The Society published some works jointly with the Early English Text Society.

==Publications==
Between 1838 and 1872 the Society published 105 volumes in its first series (now sometimes known as the Old Series); followed by a further 56 volumes in its second series (known as the New Series), which appeared between 1871 and 1896. Following the merger with the Royal Historical Society, the joint society issued another 6 volumes in the New Series, of which the last, volume 62, appeared in 1901. A fresh series was then begun, published under the Royal Historical Society imprint, but named the Camden Third Series, in which 94 volumes appeared between 1900 and 1963. A further 44 volumes were published between 1969 and 1993 in the Camden Fourth Series; and the Camden Fifth Series, which began publication in 1993, had reached volume 67 by 2024, and remains in progress. The majority of volumes have contained book-length texts (occasionally running into multiple volumes), or thematic groups of shorter texts; but they have also from time to time – both in the two original Camden Society series and in the three RHS Camden Series – been made up of two or more disparate shorter texts, under the series title Camden Miscellany. A total of 36 Miscellany volumes had appeared by 2015.

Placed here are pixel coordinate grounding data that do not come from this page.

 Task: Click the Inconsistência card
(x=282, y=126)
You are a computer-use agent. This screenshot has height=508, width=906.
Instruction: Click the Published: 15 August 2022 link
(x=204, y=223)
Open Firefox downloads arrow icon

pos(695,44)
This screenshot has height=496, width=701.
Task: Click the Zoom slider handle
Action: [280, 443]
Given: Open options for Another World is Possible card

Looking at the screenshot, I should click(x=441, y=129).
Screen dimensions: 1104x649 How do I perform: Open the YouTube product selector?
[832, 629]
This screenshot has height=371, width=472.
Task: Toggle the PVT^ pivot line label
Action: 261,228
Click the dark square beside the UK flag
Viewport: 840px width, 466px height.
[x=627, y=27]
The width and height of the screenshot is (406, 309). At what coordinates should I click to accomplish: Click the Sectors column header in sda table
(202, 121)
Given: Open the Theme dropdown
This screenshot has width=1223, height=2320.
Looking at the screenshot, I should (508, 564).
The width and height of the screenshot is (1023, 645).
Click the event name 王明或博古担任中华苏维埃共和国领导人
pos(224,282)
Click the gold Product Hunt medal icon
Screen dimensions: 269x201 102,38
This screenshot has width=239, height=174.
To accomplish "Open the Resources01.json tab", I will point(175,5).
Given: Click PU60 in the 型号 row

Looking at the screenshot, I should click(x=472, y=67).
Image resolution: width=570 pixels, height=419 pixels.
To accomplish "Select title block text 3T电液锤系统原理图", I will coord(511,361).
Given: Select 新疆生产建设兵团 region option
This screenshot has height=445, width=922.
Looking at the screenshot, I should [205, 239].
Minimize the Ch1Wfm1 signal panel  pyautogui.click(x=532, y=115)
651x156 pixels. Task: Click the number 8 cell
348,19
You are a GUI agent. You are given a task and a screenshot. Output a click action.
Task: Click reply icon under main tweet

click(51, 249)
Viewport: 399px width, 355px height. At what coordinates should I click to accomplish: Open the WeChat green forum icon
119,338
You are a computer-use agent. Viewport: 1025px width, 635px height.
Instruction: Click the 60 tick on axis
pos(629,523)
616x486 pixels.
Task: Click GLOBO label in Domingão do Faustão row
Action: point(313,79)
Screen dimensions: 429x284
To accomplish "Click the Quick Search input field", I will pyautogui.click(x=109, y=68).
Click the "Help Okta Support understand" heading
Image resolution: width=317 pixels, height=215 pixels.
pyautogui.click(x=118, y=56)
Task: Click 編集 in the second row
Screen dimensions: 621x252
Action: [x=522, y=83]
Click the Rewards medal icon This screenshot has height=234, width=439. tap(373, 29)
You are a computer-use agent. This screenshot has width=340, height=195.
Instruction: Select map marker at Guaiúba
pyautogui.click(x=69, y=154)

Volumes are now published for the RHS by Cambridge University Press.

==Bibliography==
- Johnson, Charles (1940). "The Camden Society, 1838–1938"
- Levine, Philippa (1986). "The Amateur and the Professional: antiquarians, historians and archaeologists in Victorian England, 1838–1886"
- Levy, F. J. (1964). "The Founding of the Camden Society"
- Taylor Milne, Alexander (1968). "A Centenary Guide to the Publications of the Royal Historical Society 1868–1968, and of the former Camden Society 1838–1897"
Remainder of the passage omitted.